··· DATA FOR THIS EXERCISE ···
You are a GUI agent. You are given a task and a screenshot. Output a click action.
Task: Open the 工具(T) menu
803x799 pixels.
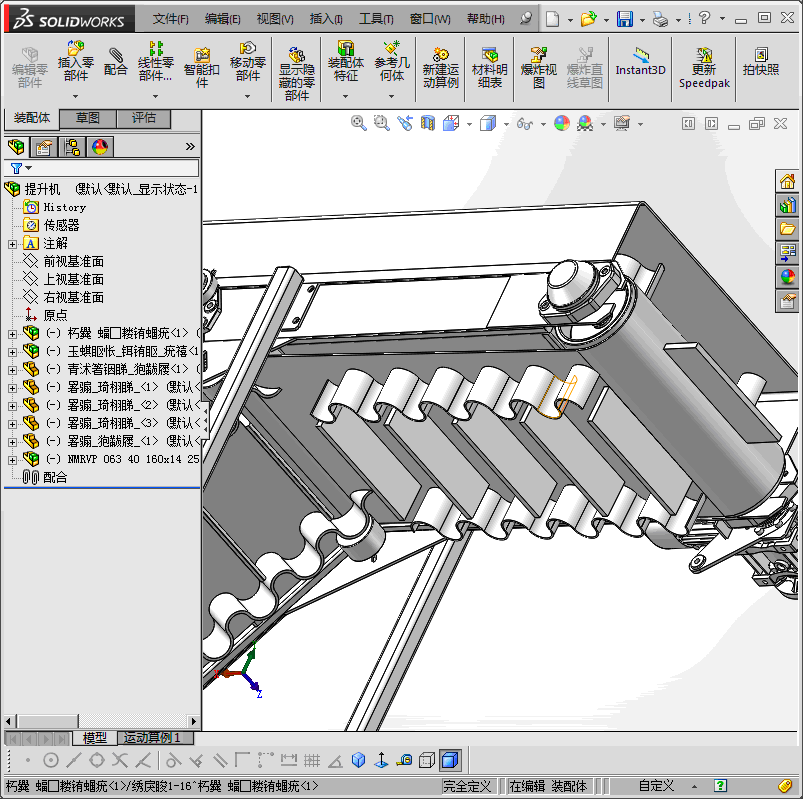point(376,19)
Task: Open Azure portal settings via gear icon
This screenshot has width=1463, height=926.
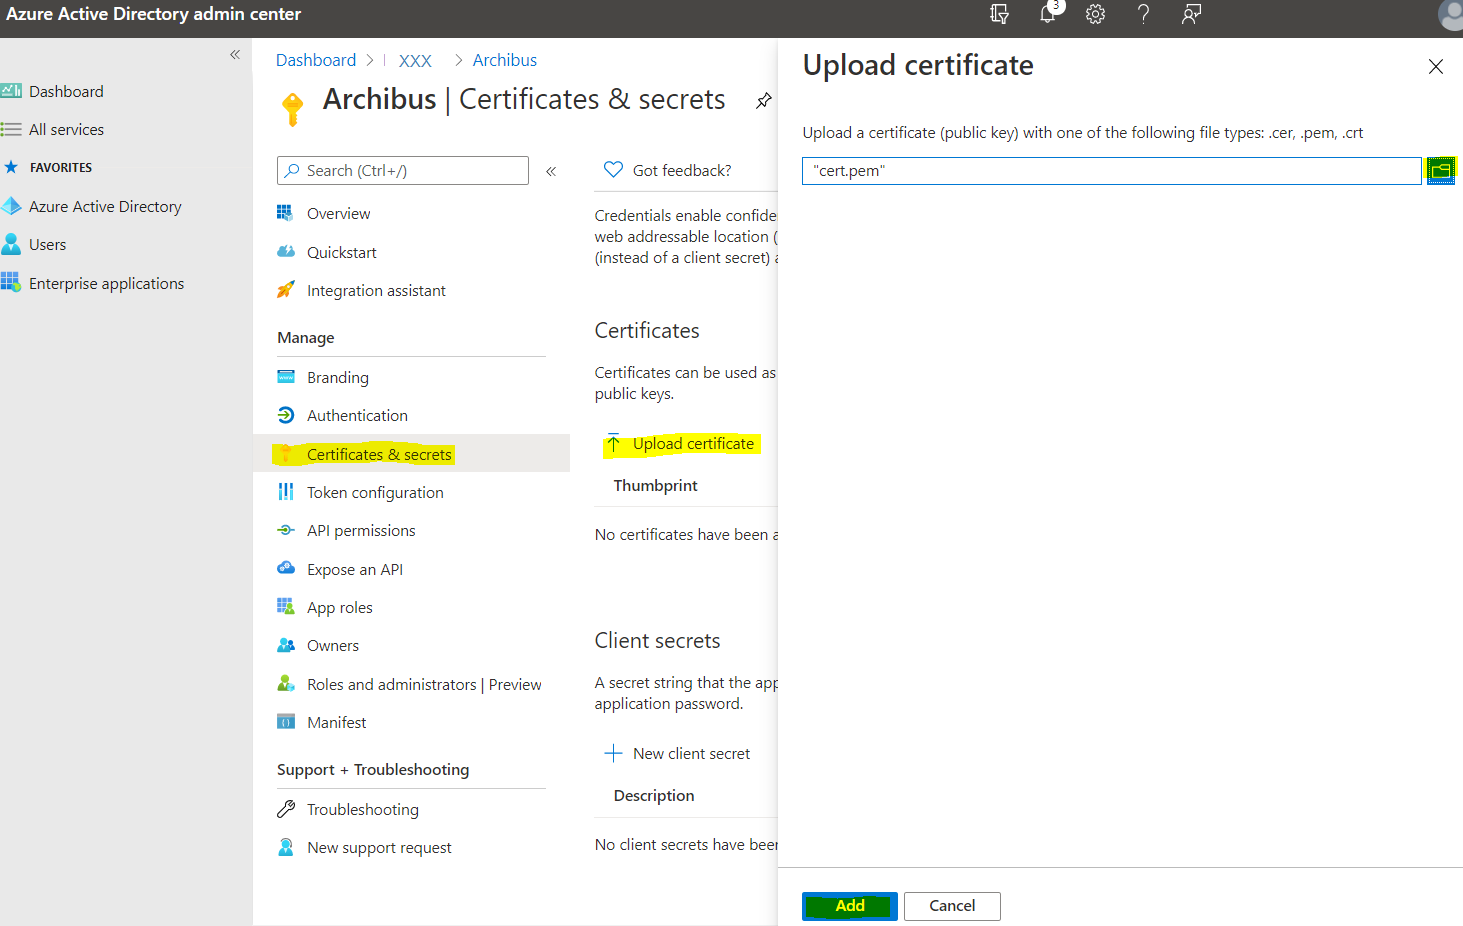Action: (x=1094, y=14)
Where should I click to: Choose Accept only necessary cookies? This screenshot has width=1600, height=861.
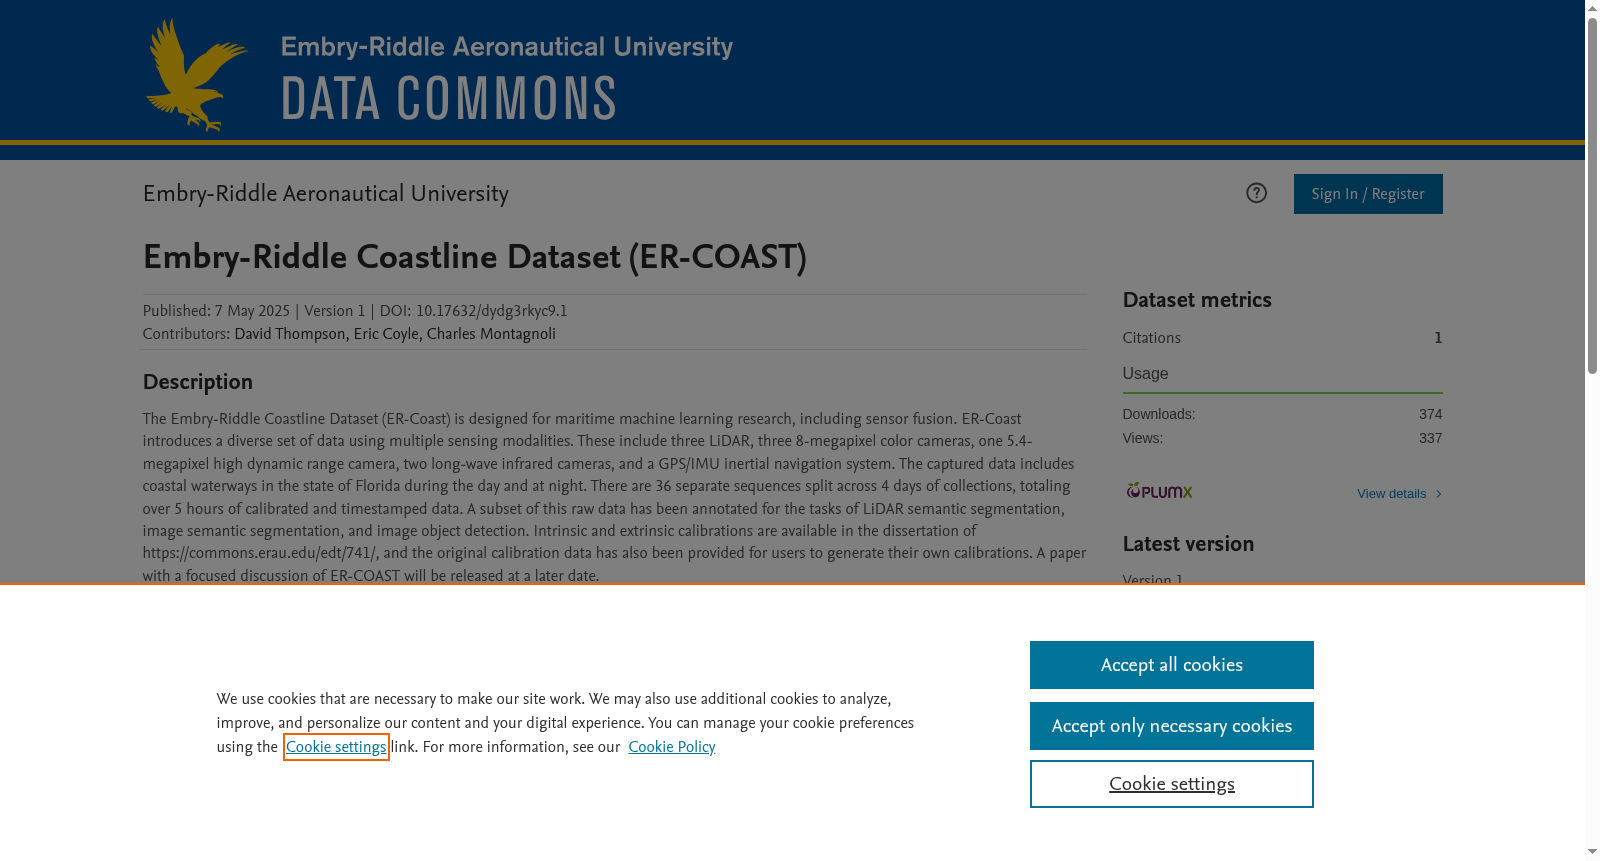coord(1172,726)
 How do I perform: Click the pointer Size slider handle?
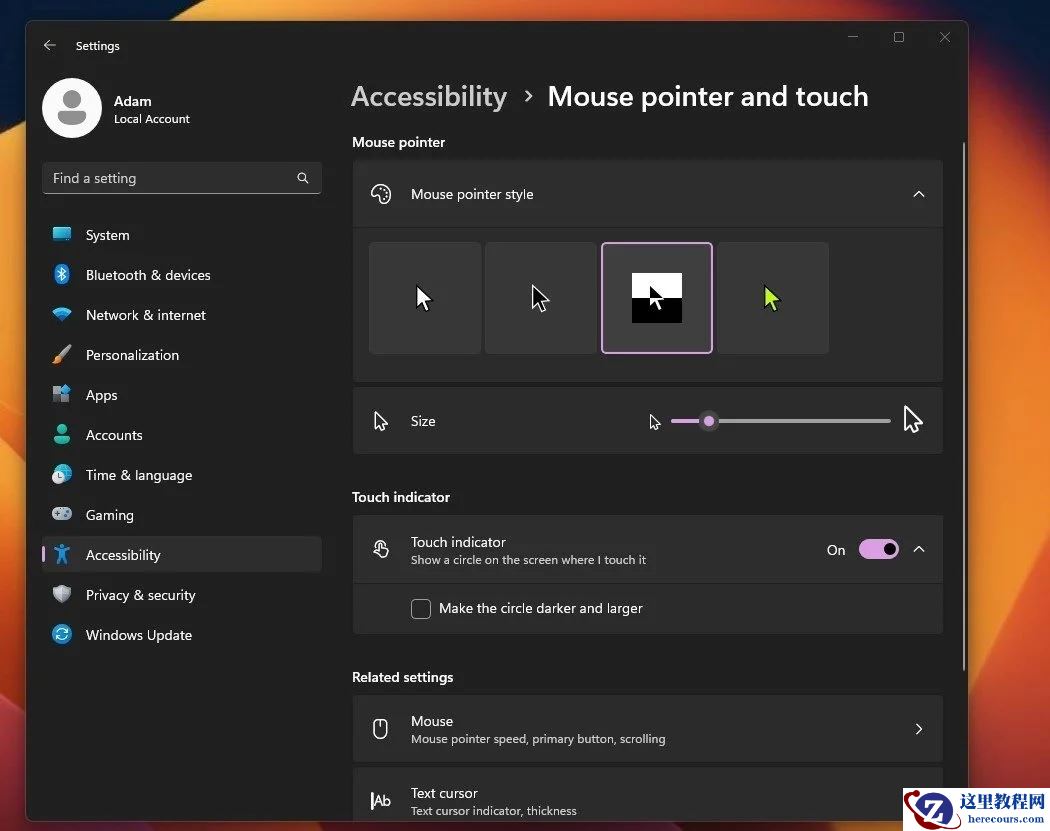tap(709, 421)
···
WHAT IS ASKED »
Please copy the items word for word, starting at the line containing "How do I perform: Click" and ending at the last line of the items. Leave the pictures out of your copy.

COMPLETED EXERCISE »
 How do I perform: Click the pointer Size slider handle?
tap(709, 421)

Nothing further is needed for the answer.